The game of chess is another useful metaphor for understanding how physical laws might have changed. Chess has its rules, and the way most people play, those rules are fixed, much like the laws of physics are assumed to be. But chess was a different kind of game when it was first played in India in the sixth century. When Europeans adopted the game in the 15th century, they renamed the pieces and modified the rules to suit themselves. Eventually chess settled on the intricate and complex game that we know now. In a similar way, the laws of space-time may have started off one way and changed over time, until the universe settled on what we know now.
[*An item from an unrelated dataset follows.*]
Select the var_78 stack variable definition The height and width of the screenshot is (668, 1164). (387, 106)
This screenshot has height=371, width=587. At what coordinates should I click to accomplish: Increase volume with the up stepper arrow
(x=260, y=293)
We do not see change happening now—perhaps because the universe’s laws have reached a point of stasis, or perhaps because they are changing very slowly. But the idea should, in theory, be testable. It should be possible to look back into the early universe and measure changes in physical laws. We may already have glimmers of such evidence. From measurements of the radiation given off by distant quasars, scientists have surmised that “alpha,” the physical constant that defines how tightly electrons are held to an atom’s nucleus, may have been slightly different in the early universe. The observations are tentative, partly because scientists have not been looking for signs of changing laws. At the very least, Kauffman suggests, we should be examining this possibility much more closely.
Extending evolutionary models to physics would mean exploring the notion that physical laws may have evolved for a time and then became fixed. Or they could still be evolving now. In biology there are constraints and rules that guide the behavior of the biosphere, rules that emerge in time and in the process set the stage for the next step in evolution. “In this way the biosphere builds the way it builds itself,” Kauffman says. “Perhaps the universe acts in a similar way, sorting through all different kinds of laws to give us what we see today.”
Physicists tend to recoil from Kauffman’s notion of a universe that emerges from countless arbitrary laws because the universe we see seems to be remarkably regular in structure and behavior. But the laws we see now may simply be the ones that allowed us to be here looking, Kauffman notes. “Remember, in evolution we only see the winners,” he says. “Everything else disappears.” His idea has a kinship with Smolin’s notion that universes can be spawned within other universes and evolve, with certain types of physical laws coming to dominate because they are more successful in producing a complex universe.
Kauffman’s reasoning may sound like the anthropic principle—a controversial idea in cosmology that the only possible laws of physics are the ones that allow us to be here to observe them—but the two ideas differ in a fundamental way. The anthropic principle assumes a multitude of universes, each with its own immutable laws, and states that we lucked out by being in the one fine-tuned for life. Kauffman believes there is one universe, whose laws have evolved toward the complexity that allows for life. Rather than reasoning our way back to the beginning, we have to plumb the history of our universe to figure out how it evolved, step by step, into its present form.
From Kauffman’s perspective, everyone from Newton to Einstein to the latest practitioners of string theory may have all been barking up the wrong tree, and the long-sought theory of everything may be nothing more than wishful thinking. “The whole point,” he says, “is that there might not be eternal laws to reason backward to.”